US pressure leads Japan to buy less Iranian oil
Japan plans to slash the amount of oil it buys from Iran under long-term contracts after coming under heavy US pressure to join a full-scale embargo against Tehran, oil industry sources said yesterday. Acting on advice from the powerful International Trade and Industry Ministry, Japanese refiners and traders have decided to reduce their daily purchases of Iranian oil by about 30 percent from close to 300,000 barrels per day in 1987.
Iran claims it set ablaze an Iraqi munitions ship
Iran said yesterday it shelled and set ablaze a large Iraqi munitions ship in the northern Persian Gulf. The national news agency said the vessel was hit near Iraq's al-Amaya terminal 15 miles south of the Shatt al-Arab border between the two warring states.
Separately, Kuwait yesterday laid its grievances against Iran before a Gulf Cooperation Council conference of Arab leaders from the Gulf, conference sources said.
Social security tax rate going up in New Year
The social security payroll tax rate is going up on New Year's Day for the 13th time in the past quarter-century as workers pay a price for the 1983 bailout of the retirement program. This latest rate increase will boost the tax to 7.51 percent from 7.15 percent. It means employees will pay an extra $36 to social security from each $10,000 they earn.
Congress voted in 1977 during an earlier pension crisis to raise the tax to 7.65 percent in 1990. Originally, no tax increase was scheduled for 1988, but the lawmakers changed that in 1983.
Snow, flooding pummel America's midsection
A slow-moving snowstorm that paralyzed Denver and stranded holiday travelers headed east yesterday. The storm whipped the Midwest with snow, while continued flooding kept thousands of Arkansas and Tennessee residents from their homes. Up to 34 inches of snow were dumped Sunday in the foothills on the western edge of the Plains, shutting Denver's airport for the first time since 1983 and closing interstate highways in Wyoming, Nebraska, and Colorado.

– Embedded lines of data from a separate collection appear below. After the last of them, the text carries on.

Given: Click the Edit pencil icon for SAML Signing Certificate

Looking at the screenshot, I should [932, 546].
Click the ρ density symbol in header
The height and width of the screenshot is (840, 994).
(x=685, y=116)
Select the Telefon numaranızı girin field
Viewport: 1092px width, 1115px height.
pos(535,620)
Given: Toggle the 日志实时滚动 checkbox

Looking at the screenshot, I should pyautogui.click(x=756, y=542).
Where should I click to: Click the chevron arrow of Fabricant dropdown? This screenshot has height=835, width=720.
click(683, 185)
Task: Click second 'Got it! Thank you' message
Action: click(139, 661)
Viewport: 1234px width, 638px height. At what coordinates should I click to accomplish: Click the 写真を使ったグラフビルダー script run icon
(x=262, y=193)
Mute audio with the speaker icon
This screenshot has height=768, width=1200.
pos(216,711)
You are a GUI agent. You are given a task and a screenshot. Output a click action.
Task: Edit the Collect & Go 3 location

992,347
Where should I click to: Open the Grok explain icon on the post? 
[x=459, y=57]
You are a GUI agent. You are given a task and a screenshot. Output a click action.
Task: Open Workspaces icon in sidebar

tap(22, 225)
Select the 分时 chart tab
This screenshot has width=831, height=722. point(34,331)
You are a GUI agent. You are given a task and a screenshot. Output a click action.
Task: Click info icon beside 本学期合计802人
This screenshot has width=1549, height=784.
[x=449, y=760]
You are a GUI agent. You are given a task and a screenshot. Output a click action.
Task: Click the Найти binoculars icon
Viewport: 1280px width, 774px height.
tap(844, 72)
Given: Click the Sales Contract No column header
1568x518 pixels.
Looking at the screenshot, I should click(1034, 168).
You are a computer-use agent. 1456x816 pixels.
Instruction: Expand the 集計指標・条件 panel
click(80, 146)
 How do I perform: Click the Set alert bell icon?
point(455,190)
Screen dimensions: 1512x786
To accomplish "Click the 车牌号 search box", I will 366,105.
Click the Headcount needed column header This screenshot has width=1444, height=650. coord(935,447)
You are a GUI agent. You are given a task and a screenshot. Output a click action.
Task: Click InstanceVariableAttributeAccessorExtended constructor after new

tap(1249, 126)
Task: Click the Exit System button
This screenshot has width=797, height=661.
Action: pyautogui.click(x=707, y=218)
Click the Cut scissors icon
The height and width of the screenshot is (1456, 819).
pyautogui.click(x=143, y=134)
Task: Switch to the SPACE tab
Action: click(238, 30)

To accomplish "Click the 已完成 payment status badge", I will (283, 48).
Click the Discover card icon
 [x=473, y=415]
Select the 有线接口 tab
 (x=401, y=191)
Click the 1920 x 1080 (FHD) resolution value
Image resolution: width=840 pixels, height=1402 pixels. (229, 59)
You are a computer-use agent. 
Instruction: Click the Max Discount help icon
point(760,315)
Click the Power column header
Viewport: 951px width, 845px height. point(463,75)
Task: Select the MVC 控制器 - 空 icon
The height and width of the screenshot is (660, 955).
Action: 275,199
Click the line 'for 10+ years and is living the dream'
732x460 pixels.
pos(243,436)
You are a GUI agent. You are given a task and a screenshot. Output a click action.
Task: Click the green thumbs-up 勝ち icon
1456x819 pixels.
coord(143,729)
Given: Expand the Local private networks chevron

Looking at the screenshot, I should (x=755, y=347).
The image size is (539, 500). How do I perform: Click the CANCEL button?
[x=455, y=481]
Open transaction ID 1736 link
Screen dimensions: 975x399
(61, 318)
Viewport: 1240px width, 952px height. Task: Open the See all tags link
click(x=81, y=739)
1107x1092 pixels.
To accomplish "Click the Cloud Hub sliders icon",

Release sought for pilot in Red Square landing
Bavarian premier Franz-Josef Strauss left for Moscow yesterday to make a plea for the release of teenage West German pilot Mathias Rust who landed a plane near Red Square last May. The Bavarian Chancellery said the self-styled diplomat and right-wing pilot flew off with leading members of his Christian Social Union (CSU) party for three days of talks with Kremlin leaders.
For the record
Vietnam is allowing 382 children to leave for the US Friday as part of a resumed emigration program, a US Embassy spokesman in Bangkok said yesterday. An investigation was launched into why the fuselage of an Eastern Airlines DC-9 carrying 104 people cracked open when it made a hard landing in Pensacola, Fla., Sunday.
Chile's military government Sunday accused the Reagan administration of intruding in Chile's internal affairs by suspending duty-free status for some Chilean imports.